(Rows from a dataset)
********************
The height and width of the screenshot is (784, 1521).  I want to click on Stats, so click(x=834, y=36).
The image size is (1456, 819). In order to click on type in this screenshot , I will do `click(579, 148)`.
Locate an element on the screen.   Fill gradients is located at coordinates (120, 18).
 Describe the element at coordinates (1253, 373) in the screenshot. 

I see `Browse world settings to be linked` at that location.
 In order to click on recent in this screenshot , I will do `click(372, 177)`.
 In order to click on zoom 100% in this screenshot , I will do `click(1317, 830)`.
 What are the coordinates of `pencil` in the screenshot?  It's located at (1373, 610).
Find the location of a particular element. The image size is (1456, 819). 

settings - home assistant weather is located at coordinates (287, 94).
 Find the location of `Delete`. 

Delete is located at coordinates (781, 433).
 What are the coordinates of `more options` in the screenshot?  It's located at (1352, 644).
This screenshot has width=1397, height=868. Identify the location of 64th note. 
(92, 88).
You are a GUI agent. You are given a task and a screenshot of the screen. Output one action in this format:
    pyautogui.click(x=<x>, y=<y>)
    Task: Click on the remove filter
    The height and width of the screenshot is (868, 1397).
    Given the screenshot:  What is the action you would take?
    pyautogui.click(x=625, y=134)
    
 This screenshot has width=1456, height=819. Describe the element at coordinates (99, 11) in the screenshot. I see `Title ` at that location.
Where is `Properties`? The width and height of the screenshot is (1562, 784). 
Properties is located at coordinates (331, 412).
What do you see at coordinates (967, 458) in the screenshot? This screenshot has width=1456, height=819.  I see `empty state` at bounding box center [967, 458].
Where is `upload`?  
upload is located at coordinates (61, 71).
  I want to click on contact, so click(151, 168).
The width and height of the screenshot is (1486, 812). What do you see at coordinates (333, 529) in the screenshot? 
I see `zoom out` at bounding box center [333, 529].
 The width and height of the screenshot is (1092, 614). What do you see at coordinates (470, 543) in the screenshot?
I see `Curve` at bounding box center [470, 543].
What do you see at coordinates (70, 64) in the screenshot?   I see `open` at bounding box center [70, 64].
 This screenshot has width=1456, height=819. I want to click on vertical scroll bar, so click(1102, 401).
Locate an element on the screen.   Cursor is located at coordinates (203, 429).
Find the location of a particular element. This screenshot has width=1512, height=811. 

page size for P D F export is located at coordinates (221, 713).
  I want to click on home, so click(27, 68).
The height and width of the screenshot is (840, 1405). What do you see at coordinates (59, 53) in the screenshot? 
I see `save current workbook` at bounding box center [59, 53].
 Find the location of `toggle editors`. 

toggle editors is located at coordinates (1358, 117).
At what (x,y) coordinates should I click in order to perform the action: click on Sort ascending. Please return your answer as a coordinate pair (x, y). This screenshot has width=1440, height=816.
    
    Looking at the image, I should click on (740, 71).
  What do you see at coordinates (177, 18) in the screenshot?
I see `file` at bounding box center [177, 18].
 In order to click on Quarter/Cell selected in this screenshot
********************
DIRECTION
Find each line in the rows above that contains the string "action" and copy it out. Treat uppercase and lowercase letters as different.

EXERCISE ANSWER
You are a GUI agent. You are given a task and a screenshot of the screen. Output one action in this format:
    Given the screenshot:  What is the action you would take?
At what (x,y) coordinates should I click in order to perform the action: click on Sort ascending. Please return your answer as a coordinate pair (x, y). This screenshot has width=1440, height=816.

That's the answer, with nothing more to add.